Not I, not any one else can travel that road for you,
You must travel it for yourself.
Therese: Yes… following an inherited belief system is so easy. We were just yesterday watching something about the Nazi party in Germany. Their propaganda machine and propaganda specialists were still functioning and running even after Hitler shot himself!
Mitza: Thanks very much! You’ve been so very kind! 🙂
Interesting post, and nicely articulated. From the time I was a young girl, attending a Missouri synod Lutheran parochial school, some things I was taught just didn’t make sense. The more questions I had, the more trouble it made for me and my parents. As I grew older, I had more questions, which always seemed to get me labeled as a “bad apple”, in whatever organized group I was trying out. I suppose at this point in my life I am comfortable in being free-spirited and open, tapping into what nature and Universe have to present to me… and flourishing in the moment of what is! And I might say, there is just as much to be gleaned in the dark as there is in the light! It’s all good, my friend!
Lori, good for you; be what (and who) you are! My parents moved me from public school to a Catholic parochial school when I was in the 5th grade. Even back then I was well aware about how ludicrous the whole thing was. Today, before even seeing your post, I was reminiscing about how I’d sit in class and often just tune out from everything they were saying; I remember being very good at going beyond their words, propaganda, and nonsense into a realm of pure silence, joy, and peace.
In terms of being labeled a “bad apple,” I’m sure that the relatives on my side of the family think that way! Once, at my aunt’s funeral, my cousin turned to me (in church) and said: “It’s too bad that you’re a heathen!” On my wife’s side of the family, most of the in-laws bought copies of my book… and some even got friends to buy copies. On my side of the family, not one relative (out of tons) bought a single copy!
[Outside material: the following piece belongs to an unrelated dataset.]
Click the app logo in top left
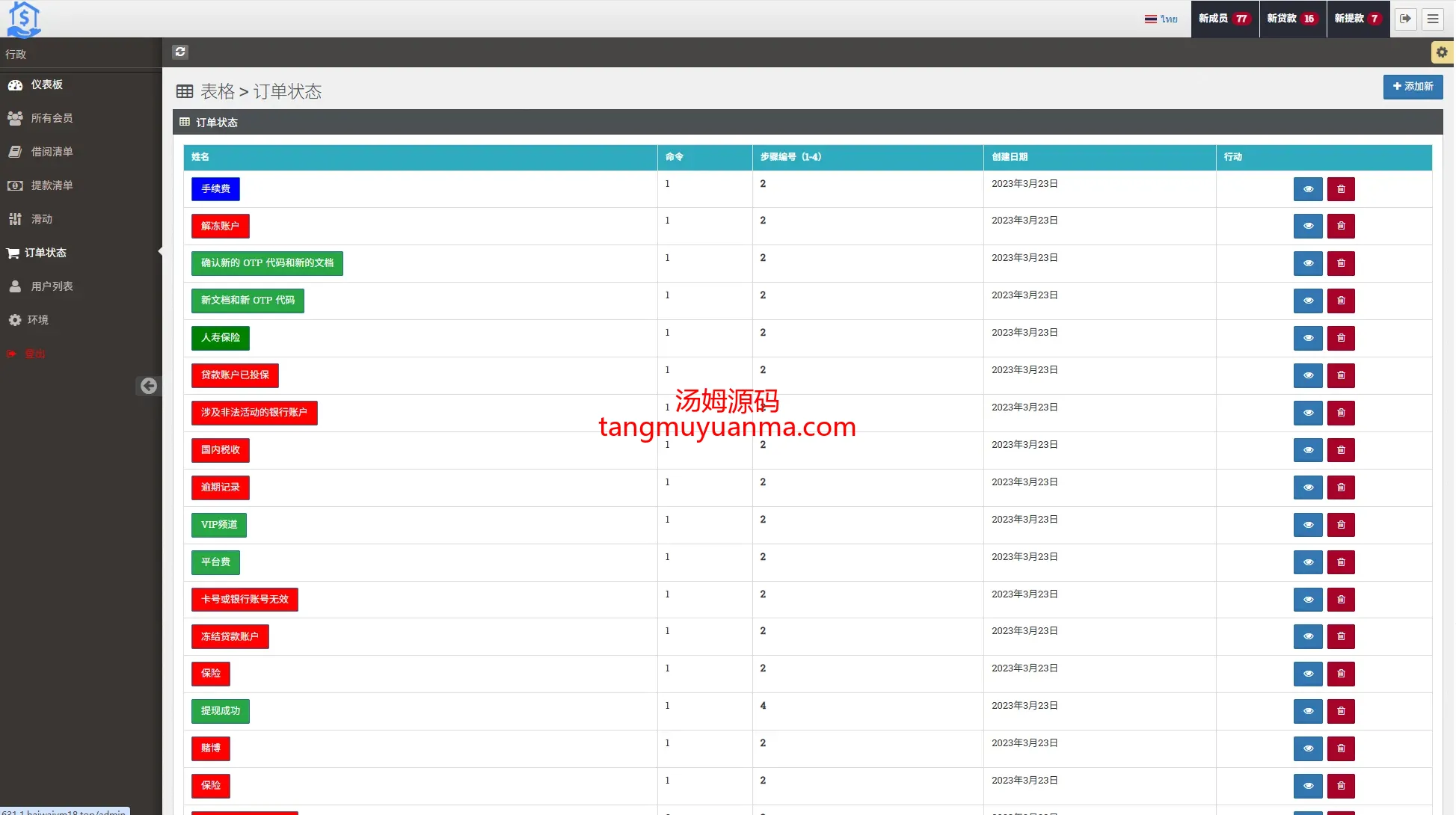pos(24,19)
This occurred, even though we would regularly go to Christmas parties and Easter parties and joyfully celebrate with them! (By the way, Jesus occurs considerably within the book I wrote, though a lot of what occurs is from the ancient Gospel of Thomas.) Because of my passion to find out, and my rather innocent nature, a lot of extraordinary things have happened to me… things that I hold private, but if I shared (which I won’t) would absolutely floor anyone! So, don’t pay attention to what people think… and, above all, don’t try to “fit in” by compromising on your values/insights.
From the Oxyrhynchus early Greek fragments of the Gosp. of T.:
[Jesus sa]id, [“Wh]ere there are [th]r[ee] t[hey ar]e [without] God. And [w]here there is only o[ne], I say, I am with hi[m]. Li[f]t the stone and there you will find me. Split the wood and I am there.”